» **WORK TO COMPLETE**
Each line from the one holding "Given: Open the All industries dropdown" to the last line of the listing must be set down exactly. No pictures are to be included.

» **DATA UNDER STUDY**
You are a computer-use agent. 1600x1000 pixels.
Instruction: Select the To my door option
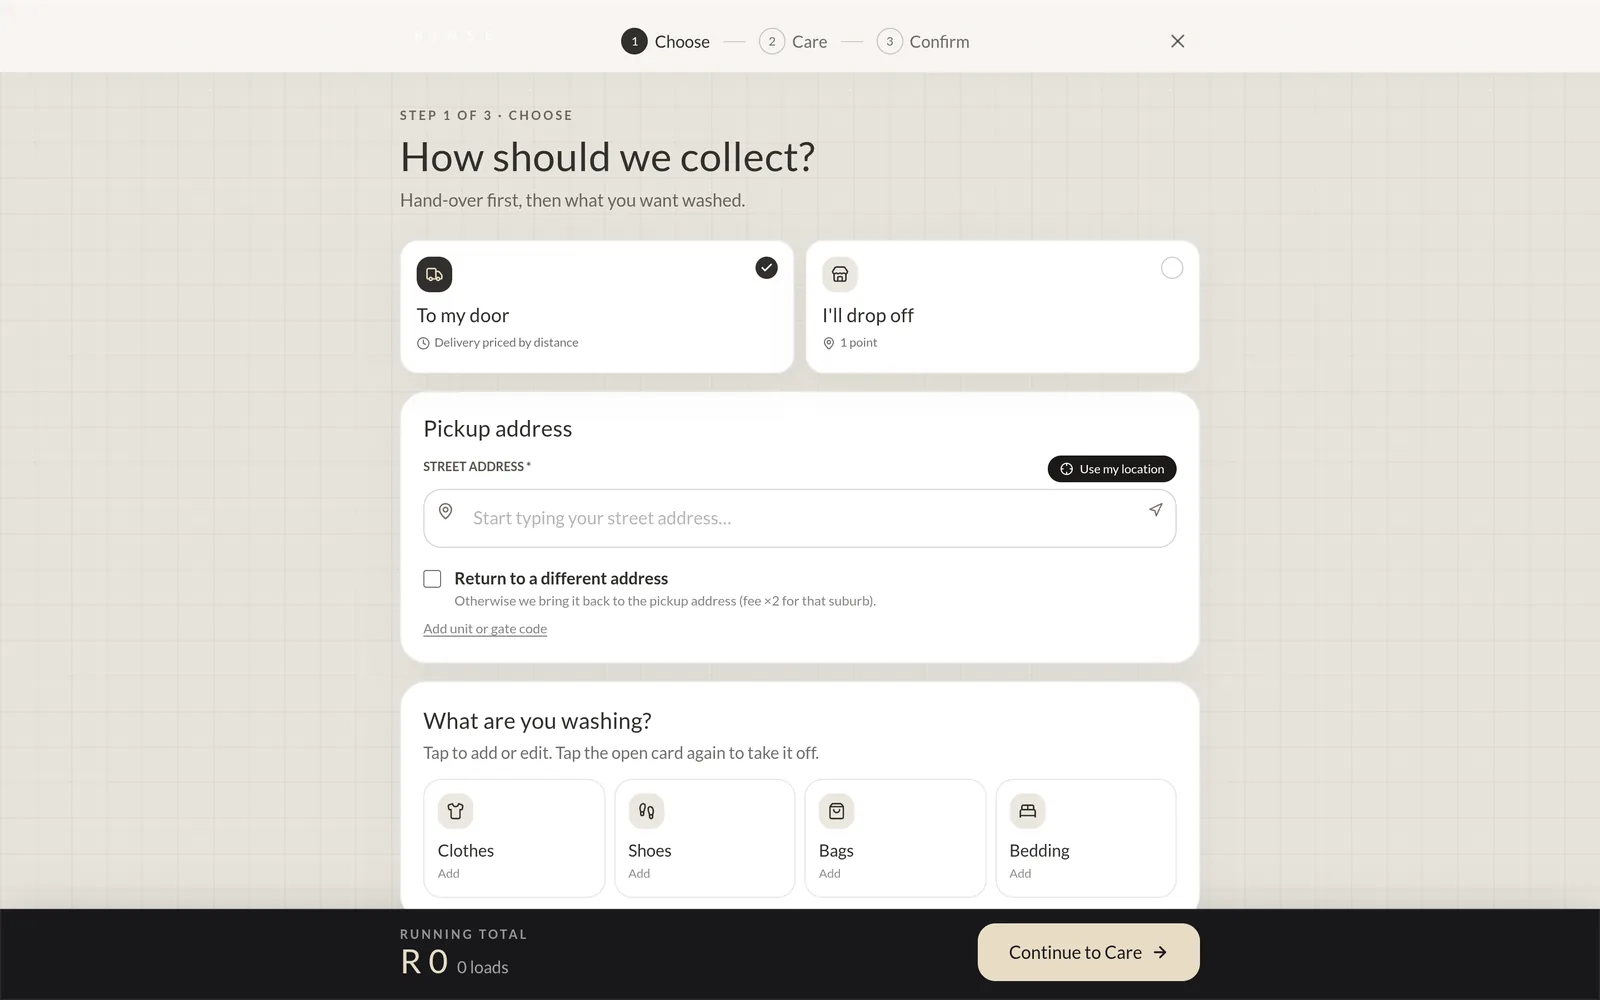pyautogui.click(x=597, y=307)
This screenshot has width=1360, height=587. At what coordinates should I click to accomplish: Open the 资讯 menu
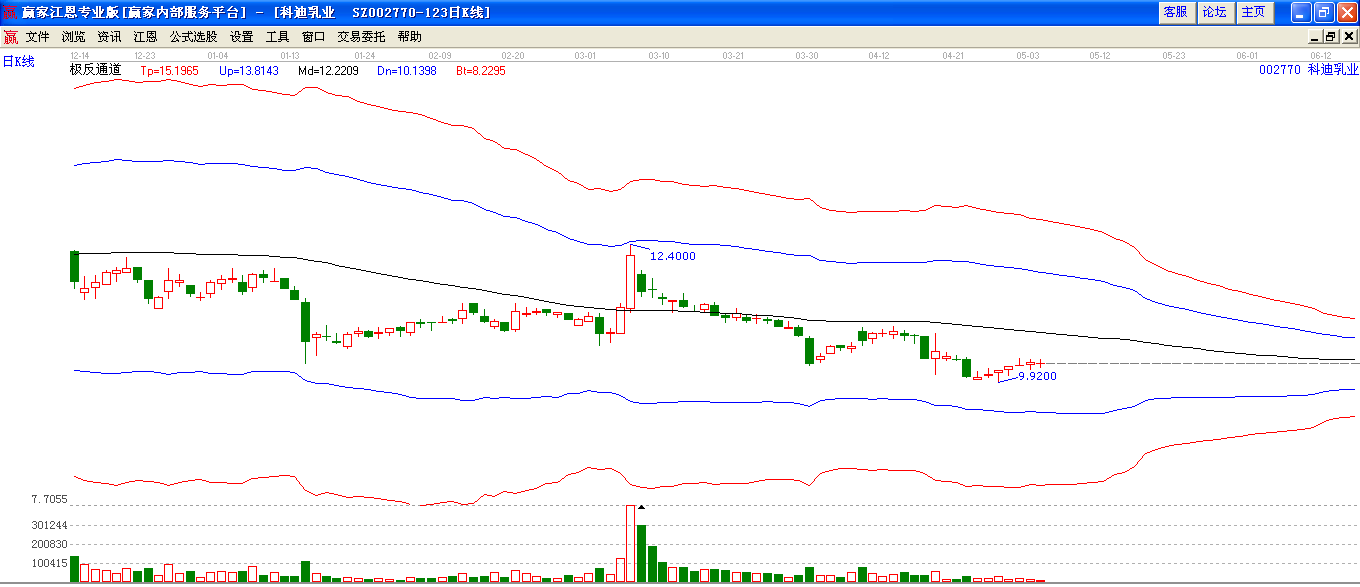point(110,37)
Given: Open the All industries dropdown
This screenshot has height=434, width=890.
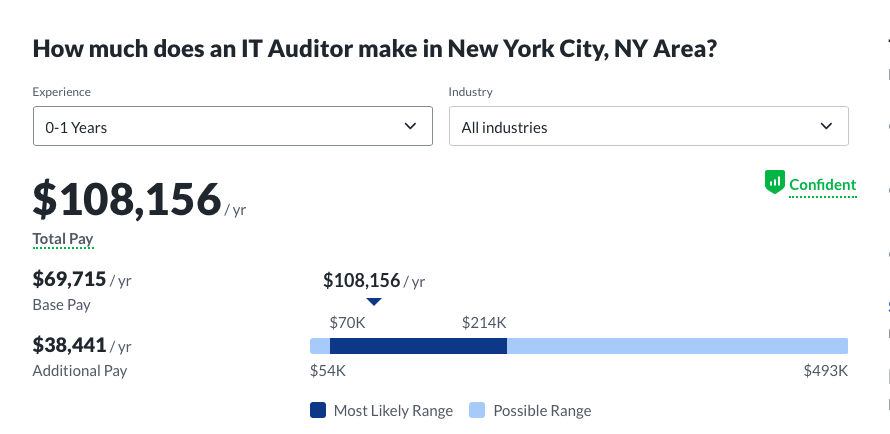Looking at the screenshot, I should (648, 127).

» **EXPECTED ANSWER**
Given: Open the All industries dropdown
This screenshot has height=434, width=890.
Looking at the screenshot, I should (648, 127).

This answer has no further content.